With Someone You Can Believe In Arlie challenges the prevailing notion of what indie music should sound like in a landscape shaped by rapid consumption and miniature attention spans. Nathaniel Banks, the mind behind the project, constructs a dense and carefully woven musical storybook that blends narrative interludes, pop craftsmanship, spiritual inquiry, and autobiographical reflection. What emerges is a body of work that feels at once handmade and architecturally ambitious.
The record opens with narrative chapters that function as connective tissue between songs. These interludes mimic the format of old radio dramas. They introduce characters, contextualize emotional tensions, and create an unmistakable sense of journey. For Banks this structure gives voice to questions that routines of daily life often silence. What does it mean to seek meaning in a world full of noise. How can a person trust what they perceive after years of doubt and conflicting pressures. What remains after a loss that reshapes the emotional core.
These questions are not hypothetical for Banks. His history within the major label system left him wrestling with a profound disconnect between his artistic instincts and the industry’s demands. Early success arrived quickly with tracks recorded in his Vanderbilt dorm room. “big fat mouth” and “didya think” became streaming favorites and caught the attention of A&Rs looking for the next collegiate indie breakthrough. Yet according to Banks he found that the system discouraged the very qualities that had sparked his early interest in music. He speaks of an environment where his perception of reality was constantly questioned. By 2019 he had reached a breaking point.
It took years for him to rebuild internal trust and return to the creative process that first felt natural. The turning point arrived after his departure from Atlantic Records during company wide restructuring. Suddenly free of external oversight he stepped back into the independent mindset that had originally defined Arlie. He returned to small spaces and familiar instruments. His writing became more instinctive. He let the songs determine their shape rather than forcing any predetermined trajectory.

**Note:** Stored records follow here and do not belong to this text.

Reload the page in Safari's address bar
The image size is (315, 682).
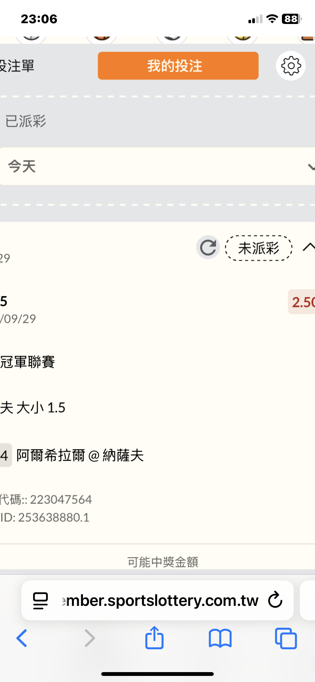275,600
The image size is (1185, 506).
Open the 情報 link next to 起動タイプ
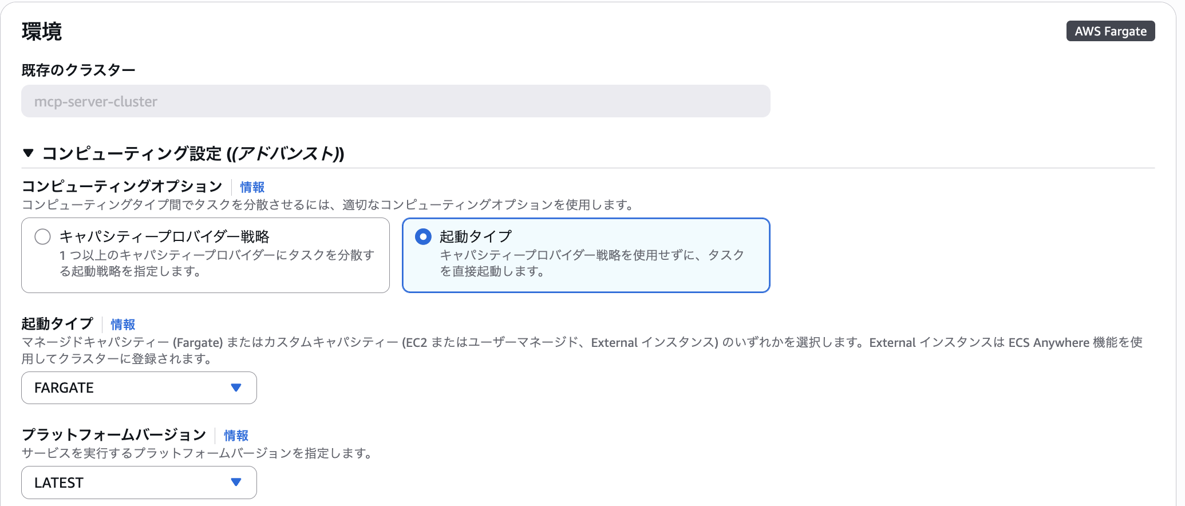(122, 325)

The album’s cover art and lyrical content reveal a consistent engagement with Biblical imagery. Rather than making a theological argument Banks uses spiritual language as an emotional grammar. It becomes a way to articulate yearning for understanding and reconciliation with forces that feel larger than human comprehension. This motif recurs throughout the record and deepens the sense of searching embedded in the narrative.

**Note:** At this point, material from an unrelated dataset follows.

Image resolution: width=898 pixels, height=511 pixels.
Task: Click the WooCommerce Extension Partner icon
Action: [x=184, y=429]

One of the strongest tracks on the album “is it okay if i love you” captures the raw immediacy of working with limited tools and intense emotion. Banks created the song on a newly purchased laptop after spending a year without his main machine. The creative break had pushed him toward guitar, keyboard, and handwritten lyrics. When he finally returned to his recording setup he approached the process with renewed urgency. The song was produced with only the essentials. Its charm comes from that sense of limitation and emotional necessity.

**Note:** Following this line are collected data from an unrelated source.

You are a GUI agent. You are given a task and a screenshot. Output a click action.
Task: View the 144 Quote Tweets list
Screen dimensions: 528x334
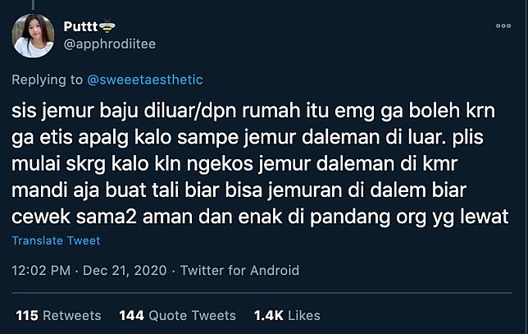point(177,315)
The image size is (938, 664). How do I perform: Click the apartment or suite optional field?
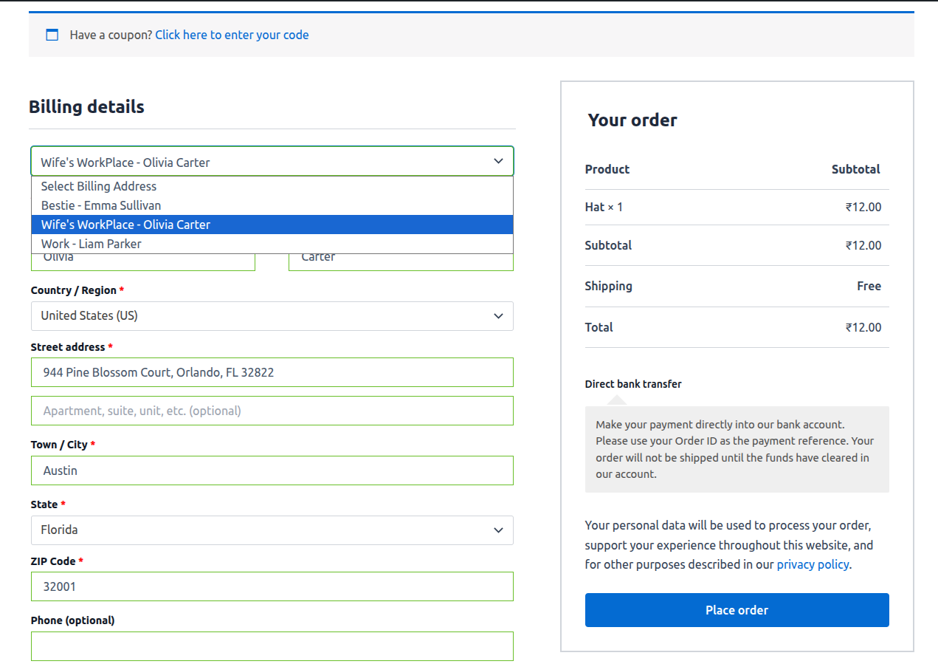pyautogui.click(x=272, y=410)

There are moments in the album where humor intersects with despair. A narrative chapter late in the record showcases a child misgendering Arlie in public while repeating a line his father had used. Instead of confronting the moment directly Arlie responds with a gentle musical reprise. The choice becomes a small metaphor for the album’s broader philosophy. The human experience is filled with misunderstanding, frustration, and misguided authority. Yet the most authentic response might simply be to create something meaningful.
Someone You Can Believe In rewards close study. Each listen uncovers layers of harmony, lyrical motifs, and narrative movement. Banks positions the album not as a set of singles but as a unified work that requires and merits attention. It stands as a rare effort in contemporary music. It resists the pressure to be instantly digestible and instead insists on emotional depth, structural risk, and genuine artistic intention.